• **Task goal**
Everything from the top of the data below through the line with "Task: Select the lua51.dll file icon" should be duplicated exactly, and nothing past it.

• **Records shown**
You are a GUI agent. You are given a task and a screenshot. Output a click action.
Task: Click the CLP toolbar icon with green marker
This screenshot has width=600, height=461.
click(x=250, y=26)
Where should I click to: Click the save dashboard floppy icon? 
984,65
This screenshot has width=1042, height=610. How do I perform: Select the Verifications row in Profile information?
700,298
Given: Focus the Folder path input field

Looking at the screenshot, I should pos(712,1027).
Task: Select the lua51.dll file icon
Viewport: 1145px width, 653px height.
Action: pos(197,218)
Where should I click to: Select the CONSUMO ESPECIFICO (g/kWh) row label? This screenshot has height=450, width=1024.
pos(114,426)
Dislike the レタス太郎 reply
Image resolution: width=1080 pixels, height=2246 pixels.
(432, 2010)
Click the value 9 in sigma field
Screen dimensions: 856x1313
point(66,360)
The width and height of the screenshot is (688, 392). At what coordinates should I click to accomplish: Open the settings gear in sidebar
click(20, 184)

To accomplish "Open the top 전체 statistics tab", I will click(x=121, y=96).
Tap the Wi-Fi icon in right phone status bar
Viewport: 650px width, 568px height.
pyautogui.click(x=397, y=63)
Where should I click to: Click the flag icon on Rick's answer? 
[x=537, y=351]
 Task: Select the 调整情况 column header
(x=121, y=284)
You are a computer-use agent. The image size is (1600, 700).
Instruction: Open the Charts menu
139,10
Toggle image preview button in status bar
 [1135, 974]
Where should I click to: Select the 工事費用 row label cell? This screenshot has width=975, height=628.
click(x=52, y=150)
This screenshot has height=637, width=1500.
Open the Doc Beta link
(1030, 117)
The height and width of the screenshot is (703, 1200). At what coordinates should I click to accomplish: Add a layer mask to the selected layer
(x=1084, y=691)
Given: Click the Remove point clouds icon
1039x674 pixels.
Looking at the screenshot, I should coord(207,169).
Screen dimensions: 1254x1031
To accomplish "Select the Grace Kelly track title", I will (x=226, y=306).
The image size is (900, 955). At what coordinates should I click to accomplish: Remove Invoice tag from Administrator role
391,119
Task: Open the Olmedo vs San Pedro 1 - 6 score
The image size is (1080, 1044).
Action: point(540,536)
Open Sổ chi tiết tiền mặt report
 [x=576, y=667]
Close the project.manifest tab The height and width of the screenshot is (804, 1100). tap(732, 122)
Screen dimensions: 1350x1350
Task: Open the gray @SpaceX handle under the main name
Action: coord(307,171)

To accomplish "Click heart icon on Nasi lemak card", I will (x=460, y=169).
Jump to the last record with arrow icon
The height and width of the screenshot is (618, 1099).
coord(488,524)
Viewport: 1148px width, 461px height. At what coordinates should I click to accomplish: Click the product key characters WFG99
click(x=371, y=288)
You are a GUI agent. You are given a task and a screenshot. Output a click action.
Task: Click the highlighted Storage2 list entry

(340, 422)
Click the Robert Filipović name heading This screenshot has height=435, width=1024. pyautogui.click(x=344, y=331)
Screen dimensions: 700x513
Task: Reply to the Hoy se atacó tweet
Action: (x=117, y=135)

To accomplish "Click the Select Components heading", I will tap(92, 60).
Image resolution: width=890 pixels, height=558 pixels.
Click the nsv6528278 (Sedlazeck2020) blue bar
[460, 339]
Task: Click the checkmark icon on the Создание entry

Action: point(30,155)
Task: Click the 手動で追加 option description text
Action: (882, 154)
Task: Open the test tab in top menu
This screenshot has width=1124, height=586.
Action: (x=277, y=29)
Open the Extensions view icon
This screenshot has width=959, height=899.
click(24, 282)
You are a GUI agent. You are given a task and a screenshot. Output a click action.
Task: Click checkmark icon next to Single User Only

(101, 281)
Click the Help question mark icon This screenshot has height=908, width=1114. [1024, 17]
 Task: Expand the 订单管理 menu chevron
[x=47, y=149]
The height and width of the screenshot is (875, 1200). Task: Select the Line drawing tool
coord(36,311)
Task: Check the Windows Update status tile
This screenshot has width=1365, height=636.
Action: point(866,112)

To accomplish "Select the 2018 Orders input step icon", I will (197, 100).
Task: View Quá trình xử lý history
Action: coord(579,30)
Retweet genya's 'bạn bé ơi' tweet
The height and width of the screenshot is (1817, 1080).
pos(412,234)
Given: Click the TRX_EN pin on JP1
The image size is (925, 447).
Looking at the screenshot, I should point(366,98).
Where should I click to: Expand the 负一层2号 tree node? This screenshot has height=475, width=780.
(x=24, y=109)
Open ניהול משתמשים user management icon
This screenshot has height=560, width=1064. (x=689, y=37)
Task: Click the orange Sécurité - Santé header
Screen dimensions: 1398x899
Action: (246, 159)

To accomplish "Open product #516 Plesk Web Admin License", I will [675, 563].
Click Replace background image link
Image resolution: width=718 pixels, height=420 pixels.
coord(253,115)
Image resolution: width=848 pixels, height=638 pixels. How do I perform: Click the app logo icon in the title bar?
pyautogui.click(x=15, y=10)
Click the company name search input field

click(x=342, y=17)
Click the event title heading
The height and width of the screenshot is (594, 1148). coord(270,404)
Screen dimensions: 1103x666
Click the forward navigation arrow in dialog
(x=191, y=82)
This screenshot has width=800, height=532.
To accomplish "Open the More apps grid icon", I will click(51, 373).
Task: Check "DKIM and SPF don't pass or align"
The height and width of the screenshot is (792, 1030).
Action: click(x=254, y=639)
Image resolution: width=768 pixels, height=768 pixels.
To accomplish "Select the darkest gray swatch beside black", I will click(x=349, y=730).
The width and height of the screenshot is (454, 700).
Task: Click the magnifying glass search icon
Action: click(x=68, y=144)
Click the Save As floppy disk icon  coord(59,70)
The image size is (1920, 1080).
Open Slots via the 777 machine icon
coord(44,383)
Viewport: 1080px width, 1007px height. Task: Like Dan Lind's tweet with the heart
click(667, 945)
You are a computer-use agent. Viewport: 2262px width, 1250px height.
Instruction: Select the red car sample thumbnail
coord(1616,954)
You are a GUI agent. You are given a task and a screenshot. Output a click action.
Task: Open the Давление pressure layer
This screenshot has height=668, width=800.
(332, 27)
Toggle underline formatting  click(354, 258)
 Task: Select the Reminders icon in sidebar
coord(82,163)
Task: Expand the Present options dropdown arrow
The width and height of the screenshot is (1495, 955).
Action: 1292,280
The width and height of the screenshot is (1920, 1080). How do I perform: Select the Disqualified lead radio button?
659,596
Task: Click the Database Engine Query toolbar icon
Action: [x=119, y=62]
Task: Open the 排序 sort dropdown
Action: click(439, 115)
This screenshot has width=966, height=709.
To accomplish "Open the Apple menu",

• **Answer area**
You are a GUI agent. You are given a task and a screenshot. Output a click action.
Task: Click the CLP toolbar icon with green marker
This screenshot has width=600, height=461.
click(x=250, y=26)
Where should I click to: Click the save dashboard floppy icon? 
984,65
This screenshot has width=1042, height=610. How do I perform: Select the Verifications row in Profile information?
700,298
Given: Focus the Folder path input field

Looking at the screenshot, I should pos(712,1027).
Task: Select the lua51.dll file icon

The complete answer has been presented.